**Trade War Escalation: New Port Fees Ignite US-China Tensions**

Trade tensions between the US and China have intensified as both countries implement new port fees on each other’s shipping vessels. Starting Tuesday, these fees are aimed at countering perceived unfair trade practices, with China claiming that its measures are necessary to protect its shipping industry from discriminatory actions by the US, particularly impacting American-owned vessels.

In retaliation, the US imposed new tariffs on imported goods such as timber, kitchen cabinets, and upholstered furniture, primarily sourced from China. The move comes amidst a backdrop of escalating threats, including a potential 100% tariff proposed by US President Donald Trump against China.

Despite these tensions, US Treasury Secretary Scott Bessent indicated that ongoing communication suggests a willingness to negotiate, with a meeting planned between Trump and Chinese President Xi Jinping in late October.
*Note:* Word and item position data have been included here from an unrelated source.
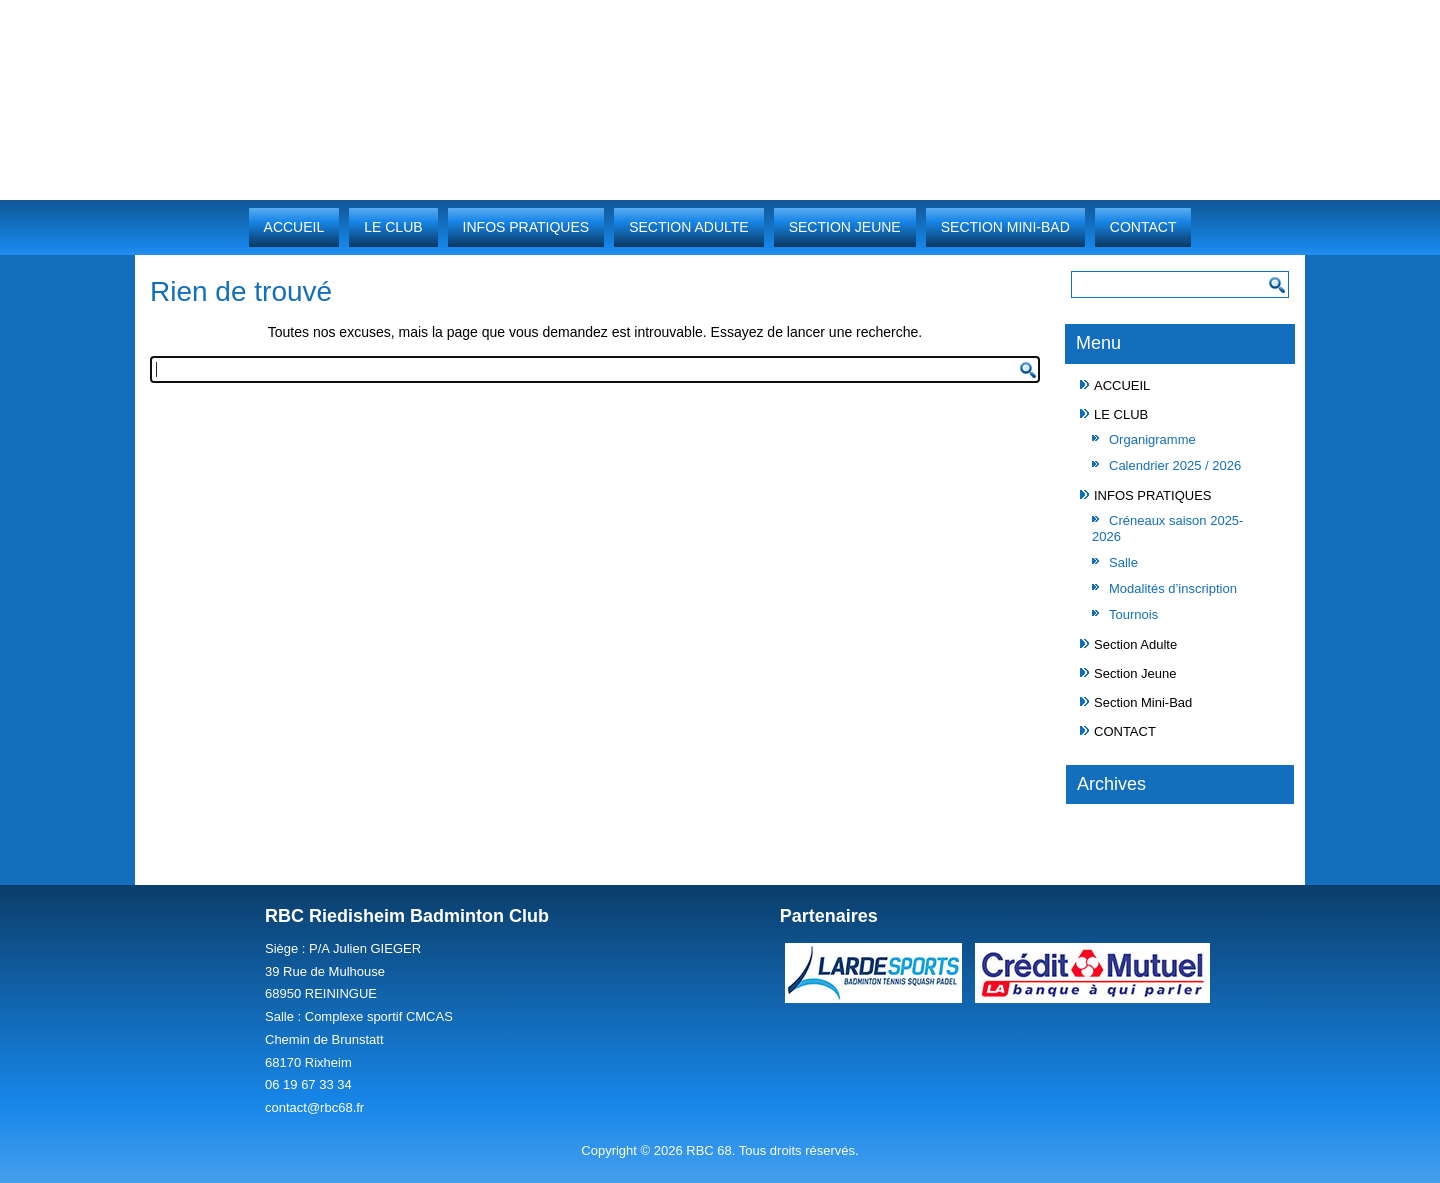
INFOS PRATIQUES (526, 227)
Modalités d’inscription (1173, 588)
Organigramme (1152, 439)
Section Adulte (689, 227)
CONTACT (1143, 227)
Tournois (1133, 614)
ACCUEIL (294, 227)
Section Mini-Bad (1005, 227)
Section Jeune (845, 227)
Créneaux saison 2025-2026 (1167, 528)
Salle (1123, 562)
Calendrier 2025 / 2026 (1175, 465)
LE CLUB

However, a Chinese commerce ministry spokesperson emphasized that negotiations cannot coincide with new US restrictions, reiterating China’s dedication to defending its positions.

On the practical side, the port fees imposed by China amount to 400 yuan (around $56) per net tonne for US-linked ships, with this cost set to increase annually, potentially impacting freight operations significantly. Analysts project that major vessels could incur fees exceeding $10 million by April 2028, which would add substantial costs to the shipping industry.

Further complicating matters, Beijing has placed five subsidiaries of the South Korean shipbuilder Hanwha Ocean on its sanctions list, marking a significant step in diplomatic tensions. These latest developments reflect a departure from previous agreements made earlier this year when both powers had tentatively agreed to ease tariff threats, illustrating the fragility of US-China trade relations.